I am up north for a weekend in Manchester, England, which, for the past twelve months or so, has been some kind of ersatz New York City, a Manhattan in miniature. Not that the three-and-a-half hour journey from here in Mid-Wales is exactly a subway ride downtown. Before spending an evening among strangers, I am going to listen now to another familiar voice as I continue my tribute to female performers in radio drama. It’s a feature coinciding with the first broadcastellan quiz, which you are herewith encouraged to take. Now, the wireless woman I am commemorating today knew all about quizzes—and smart answers. For about a decade she was America’s schoolteacher: Eve Arden, the mistress of the well-timed one-liners.
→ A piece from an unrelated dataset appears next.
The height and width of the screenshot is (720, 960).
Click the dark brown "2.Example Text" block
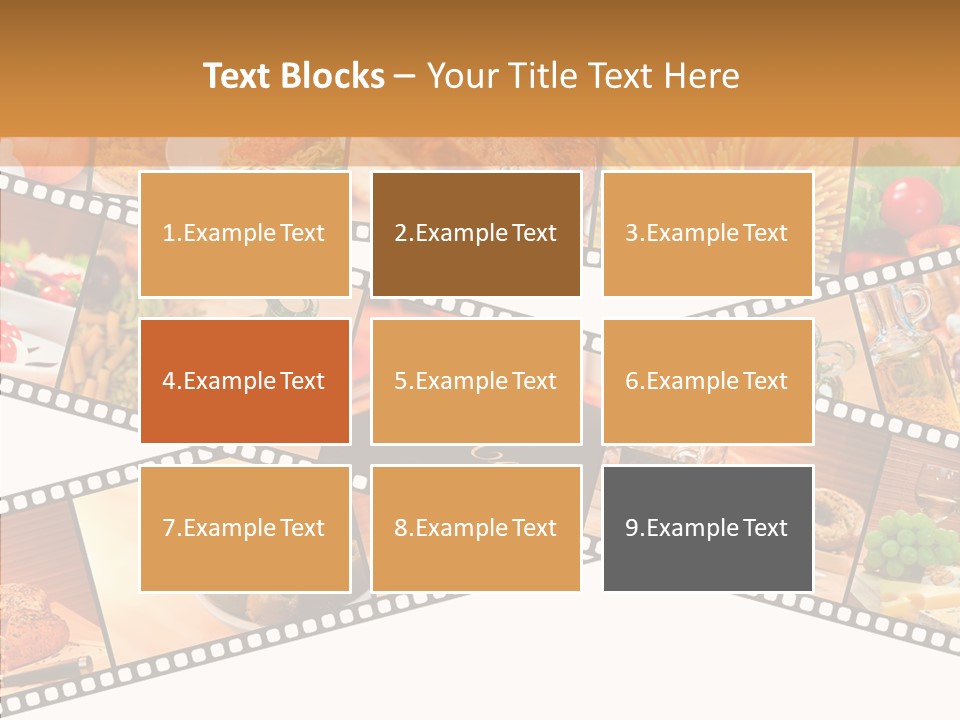tap(476, 234)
Before hitting it big in radio and finding the role with which she became so closely identified thereafter, Arden had been a supporting player in a great many Hollywood films. Nominated for an Academy Award (a small but memorable part in Mildred Pierce), she invested even the sparsest and weakest of lines with caustic wit. On Our Miss Brooks (previously discussed here), Arden got ample opportunities to demonstrate her infallible comedy timing.
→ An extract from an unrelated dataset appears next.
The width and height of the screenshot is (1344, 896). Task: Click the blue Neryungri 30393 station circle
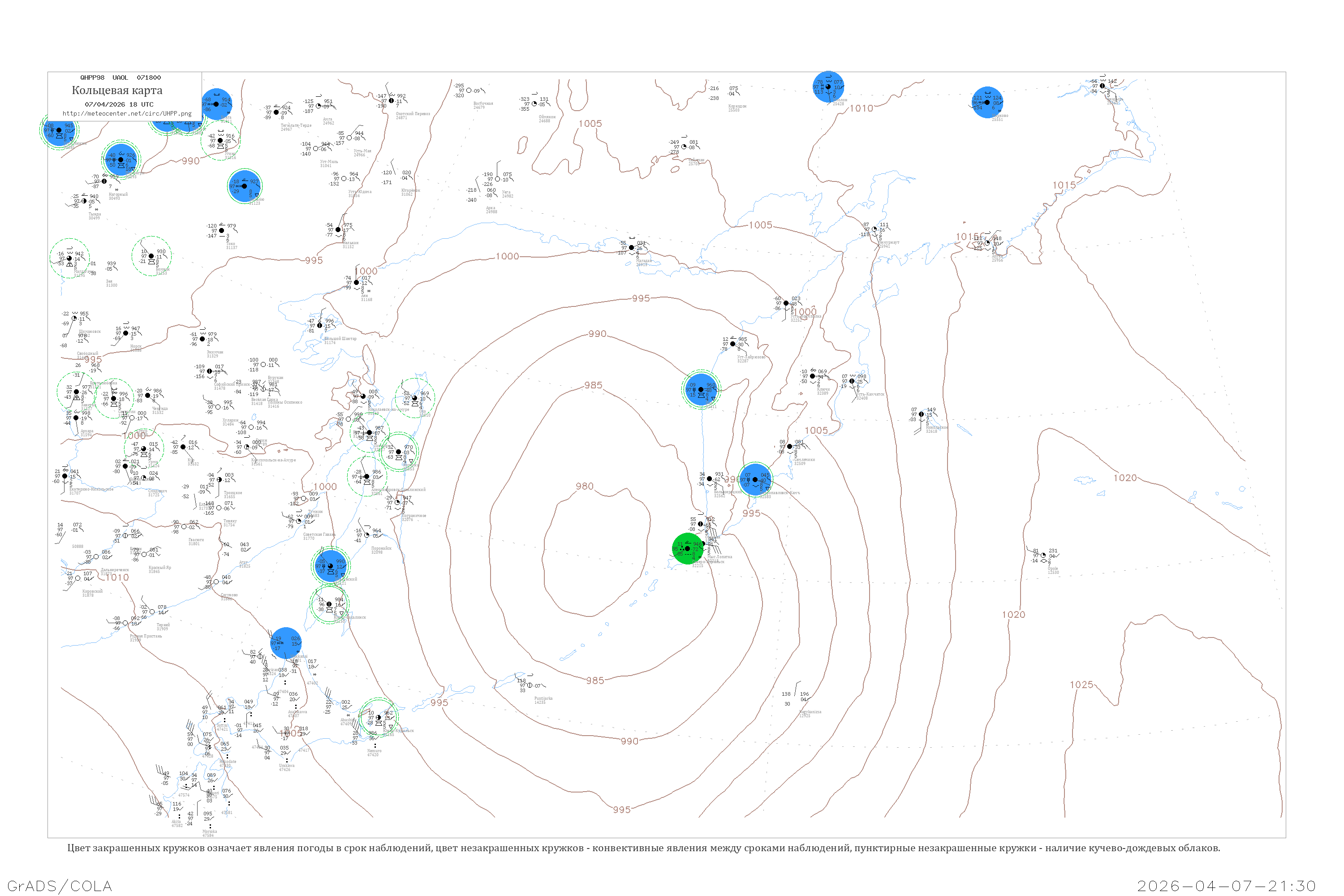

With Our Miss Brooks, the situation comedy reached maturity, a sophistication only excelled by the smart, sentimental, and at times socially profound Halls of Ivy. Replacing the rather tired and generic he said/she said routines of vaudeville, the sitcom placed a small group of regular and roughly outlined characters (or caricatures) in more or less outrageous scenes designed to test their clearly defined strengths and weaknesses. Now, Connie Brooks had one prominent weakness: Mr. Boynton, the clueless biology teacher.
Much of the humor in Our Miss Brooks derived from the central character’s attempt to balance her responsibilities as an educator with her not so secret passion and her desire to escape the academic hierarchy, to be as giddy and goofy as a teenager. Mingling with her charge rather than ruling over it, Miss Brooks formed a close bond with one of the students at Madison High, the similarly lovelorn Walter Denton.
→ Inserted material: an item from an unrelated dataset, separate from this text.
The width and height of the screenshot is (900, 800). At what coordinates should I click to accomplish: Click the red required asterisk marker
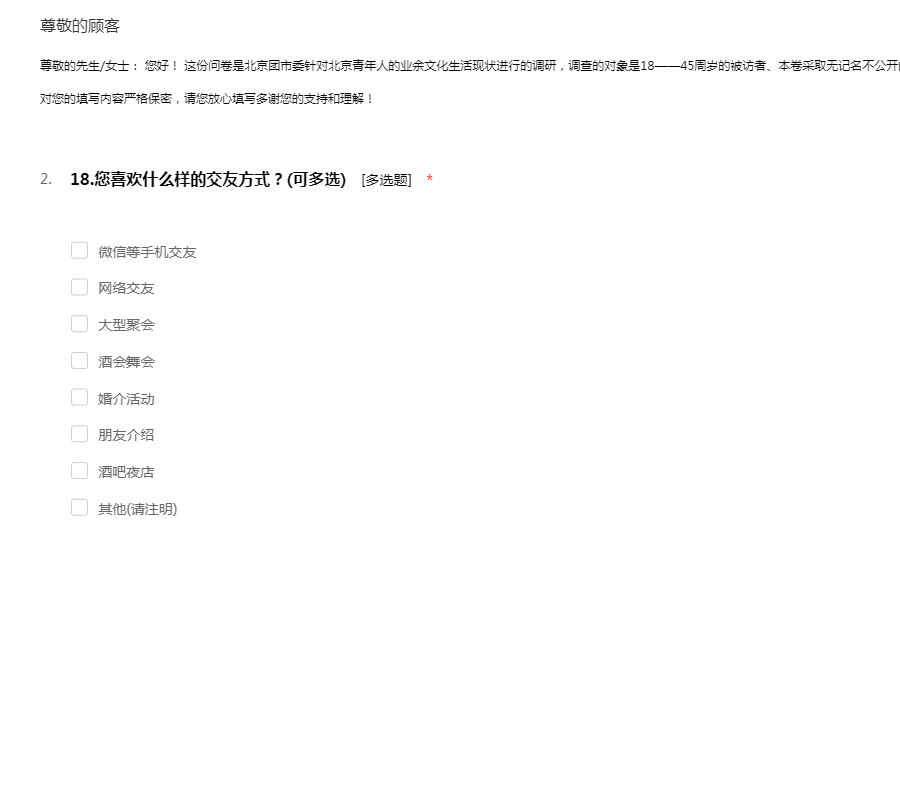[430, 180]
However ardent a teacher, Miss Brooks was also Eve; and the apple of her eye was always tantalisingly close. According to sitcom logic, however, she never got very far in her pursuit of Boynton, which, much to our amusement, was destined to go pear-shaped.
Perhaps, Arden identified so closely with her role that she was drawn to a man whose first name matched her on-air persona: fellow actor Brooks West. No need to put Eve on the psychiatrists couch, though. I’m just happy to sit in the back of her class, and listen.